California Assembly Bill 721, introduced by Assemblymember Jose Medina, would help to ensure that students have clear and comparable information about student loans and debt, so they can decide where to enroll and how to pay for it. Specifically, AB 721 would require California colleges to do the following:
- Annually calculate and disclose college graduates’ debt at graduation. For the class of 2013, colleges representing 89% of bachelor’s degree recipients from public and nonprofit schools in the state voluntarily calculated and reported these figures – including all University of California campuses, most California State University campuses, and many nonprofit colleges. But, while for-profit colleges have the highest average borrowing and debt levels, only one in California reported its graduates’ debt. Requiring colleges to disclose their graduates’ loan debt will improve transparency for students and oversight for policymakers.
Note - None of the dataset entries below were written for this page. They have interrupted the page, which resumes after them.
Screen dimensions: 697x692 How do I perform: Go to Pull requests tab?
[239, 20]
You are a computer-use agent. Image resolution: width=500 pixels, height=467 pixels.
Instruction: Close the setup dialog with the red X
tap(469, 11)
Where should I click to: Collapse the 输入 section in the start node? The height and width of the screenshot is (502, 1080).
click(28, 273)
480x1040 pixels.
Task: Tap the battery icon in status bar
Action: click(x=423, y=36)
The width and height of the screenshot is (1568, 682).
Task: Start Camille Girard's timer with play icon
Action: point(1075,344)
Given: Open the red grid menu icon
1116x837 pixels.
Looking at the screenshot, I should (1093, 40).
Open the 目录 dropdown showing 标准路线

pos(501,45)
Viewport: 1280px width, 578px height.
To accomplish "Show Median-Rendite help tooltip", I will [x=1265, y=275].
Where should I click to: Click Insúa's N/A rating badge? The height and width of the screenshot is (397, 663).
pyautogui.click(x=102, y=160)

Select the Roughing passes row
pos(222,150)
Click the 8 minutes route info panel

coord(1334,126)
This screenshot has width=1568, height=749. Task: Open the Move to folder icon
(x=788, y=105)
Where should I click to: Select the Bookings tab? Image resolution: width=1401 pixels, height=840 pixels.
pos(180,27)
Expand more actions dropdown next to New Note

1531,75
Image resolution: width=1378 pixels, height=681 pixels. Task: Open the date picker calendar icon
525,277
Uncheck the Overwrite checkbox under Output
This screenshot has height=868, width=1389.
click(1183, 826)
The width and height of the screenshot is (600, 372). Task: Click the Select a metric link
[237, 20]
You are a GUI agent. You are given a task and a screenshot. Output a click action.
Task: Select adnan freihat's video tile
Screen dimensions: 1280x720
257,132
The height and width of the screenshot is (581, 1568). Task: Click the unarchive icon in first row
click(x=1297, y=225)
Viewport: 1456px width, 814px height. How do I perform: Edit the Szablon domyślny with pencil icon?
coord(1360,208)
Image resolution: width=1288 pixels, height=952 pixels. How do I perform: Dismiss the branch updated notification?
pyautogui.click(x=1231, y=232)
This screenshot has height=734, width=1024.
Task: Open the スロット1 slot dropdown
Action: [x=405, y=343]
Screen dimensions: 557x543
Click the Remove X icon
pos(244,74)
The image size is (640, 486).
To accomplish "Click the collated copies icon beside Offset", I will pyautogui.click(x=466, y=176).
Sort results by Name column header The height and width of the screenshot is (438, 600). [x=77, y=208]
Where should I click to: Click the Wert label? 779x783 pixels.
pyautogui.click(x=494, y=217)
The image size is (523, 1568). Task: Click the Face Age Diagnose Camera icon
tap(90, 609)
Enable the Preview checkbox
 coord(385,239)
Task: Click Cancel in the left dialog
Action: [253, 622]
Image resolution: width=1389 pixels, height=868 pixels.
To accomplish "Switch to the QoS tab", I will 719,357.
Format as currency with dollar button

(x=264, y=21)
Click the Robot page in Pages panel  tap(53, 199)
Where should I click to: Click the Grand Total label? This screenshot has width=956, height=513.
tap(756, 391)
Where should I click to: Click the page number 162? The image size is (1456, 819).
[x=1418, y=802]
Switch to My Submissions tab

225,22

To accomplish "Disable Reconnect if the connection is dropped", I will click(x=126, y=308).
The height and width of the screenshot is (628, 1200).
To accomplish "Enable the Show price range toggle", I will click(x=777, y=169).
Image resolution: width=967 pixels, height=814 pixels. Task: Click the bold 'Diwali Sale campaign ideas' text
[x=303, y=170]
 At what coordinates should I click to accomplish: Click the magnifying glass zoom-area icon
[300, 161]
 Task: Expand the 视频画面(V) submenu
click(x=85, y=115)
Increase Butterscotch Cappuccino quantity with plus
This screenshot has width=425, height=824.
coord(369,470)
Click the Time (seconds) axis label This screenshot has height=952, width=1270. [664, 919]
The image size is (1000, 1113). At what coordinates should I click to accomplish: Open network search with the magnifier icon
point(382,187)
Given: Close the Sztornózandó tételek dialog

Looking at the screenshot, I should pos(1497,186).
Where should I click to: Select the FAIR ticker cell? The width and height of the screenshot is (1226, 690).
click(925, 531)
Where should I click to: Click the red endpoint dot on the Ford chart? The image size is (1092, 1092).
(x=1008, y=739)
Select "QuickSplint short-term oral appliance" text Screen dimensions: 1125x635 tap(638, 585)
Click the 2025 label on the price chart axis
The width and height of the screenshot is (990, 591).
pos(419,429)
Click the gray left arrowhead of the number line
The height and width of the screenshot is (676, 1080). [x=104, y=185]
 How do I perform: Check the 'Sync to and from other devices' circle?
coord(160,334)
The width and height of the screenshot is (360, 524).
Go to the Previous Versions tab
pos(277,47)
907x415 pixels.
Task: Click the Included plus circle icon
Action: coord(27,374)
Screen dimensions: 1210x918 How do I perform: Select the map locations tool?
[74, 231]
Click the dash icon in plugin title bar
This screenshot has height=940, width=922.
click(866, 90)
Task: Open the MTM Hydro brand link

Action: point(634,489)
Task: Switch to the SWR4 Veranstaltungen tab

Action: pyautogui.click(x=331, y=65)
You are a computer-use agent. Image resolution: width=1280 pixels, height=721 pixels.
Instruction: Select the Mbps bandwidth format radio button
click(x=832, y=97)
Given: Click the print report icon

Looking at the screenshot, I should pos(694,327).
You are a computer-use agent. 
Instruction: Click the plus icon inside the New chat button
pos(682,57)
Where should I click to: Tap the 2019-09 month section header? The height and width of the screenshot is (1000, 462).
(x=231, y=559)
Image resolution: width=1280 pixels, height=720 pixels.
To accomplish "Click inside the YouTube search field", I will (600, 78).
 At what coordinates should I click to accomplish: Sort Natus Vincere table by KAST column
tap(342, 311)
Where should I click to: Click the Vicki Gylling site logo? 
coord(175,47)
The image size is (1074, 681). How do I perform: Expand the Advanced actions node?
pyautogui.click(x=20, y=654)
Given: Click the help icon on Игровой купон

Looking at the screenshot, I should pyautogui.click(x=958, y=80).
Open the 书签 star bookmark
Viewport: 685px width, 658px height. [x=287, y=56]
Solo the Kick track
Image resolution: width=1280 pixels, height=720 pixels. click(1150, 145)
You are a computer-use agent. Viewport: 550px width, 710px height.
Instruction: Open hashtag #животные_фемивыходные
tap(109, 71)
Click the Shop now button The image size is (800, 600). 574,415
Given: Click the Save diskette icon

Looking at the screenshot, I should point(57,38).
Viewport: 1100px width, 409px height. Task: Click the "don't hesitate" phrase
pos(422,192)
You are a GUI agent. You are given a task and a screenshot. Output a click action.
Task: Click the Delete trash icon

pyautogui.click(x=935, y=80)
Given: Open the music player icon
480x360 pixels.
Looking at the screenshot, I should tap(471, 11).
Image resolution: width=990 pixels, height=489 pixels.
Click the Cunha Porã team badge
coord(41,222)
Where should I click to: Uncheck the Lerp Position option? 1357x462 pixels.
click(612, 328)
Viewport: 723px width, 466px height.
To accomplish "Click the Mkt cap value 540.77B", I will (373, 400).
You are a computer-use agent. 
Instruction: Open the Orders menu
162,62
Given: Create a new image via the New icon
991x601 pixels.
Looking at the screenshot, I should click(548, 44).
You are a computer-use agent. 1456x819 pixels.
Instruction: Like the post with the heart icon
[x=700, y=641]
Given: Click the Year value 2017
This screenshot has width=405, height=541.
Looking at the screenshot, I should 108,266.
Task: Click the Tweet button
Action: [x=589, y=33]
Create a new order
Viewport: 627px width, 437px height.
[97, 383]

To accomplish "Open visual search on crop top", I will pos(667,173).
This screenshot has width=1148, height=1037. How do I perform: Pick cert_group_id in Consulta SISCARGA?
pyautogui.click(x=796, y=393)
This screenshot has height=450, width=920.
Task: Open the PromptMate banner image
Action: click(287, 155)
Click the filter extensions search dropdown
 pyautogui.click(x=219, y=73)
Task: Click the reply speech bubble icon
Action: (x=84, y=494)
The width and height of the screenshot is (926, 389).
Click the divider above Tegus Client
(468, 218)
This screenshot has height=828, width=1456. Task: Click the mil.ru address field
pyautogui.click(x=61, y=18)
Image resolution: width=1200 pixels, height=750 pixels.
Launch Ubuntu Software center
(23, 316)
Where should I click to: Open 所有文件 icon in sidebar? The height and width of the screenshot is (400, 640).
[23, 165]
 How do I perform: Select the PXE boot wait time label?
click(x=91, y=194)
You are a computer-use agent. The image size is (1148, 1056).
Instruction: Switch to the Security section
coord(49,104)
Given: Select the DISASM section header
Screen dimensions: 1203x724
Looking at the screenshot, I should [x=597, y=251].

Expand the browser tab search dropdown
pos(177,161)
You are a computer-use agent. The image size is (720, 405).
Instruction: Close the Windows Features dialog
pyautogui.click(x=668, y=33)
- Ensure that institutions do not certify students’ requests for private loans before informing them about untapped federal aid eligibility. Experts agree that federal student loans, which offer key consumer protections including low, fixed interest rates, income-driven repayment plans, and public service loan forgiveness, are by far the safest way to borrow. But almost half (47%) of private loan borrowers nationally borrow less than they could in safer federal student loans.
- Require institutions that do not participate in the federal loan program to disclose that they do not offer federal loans. At least 22 California community colleges enrolling more than 250,000 students do not offer federal loans, which can lead students to turn to riskier options like private loans, working excessive hours, reducing college credits, or dropping out altogether. At many non-participating colleges, it is not apparent to students that federal loans are unavailable until they need one.
We commend Assemblymember Medina for authoring this important, common-sense legislation in California, where more than one in eight U.S. undergraduates go to college. And we urge other state and federal lawmakers to follow suit.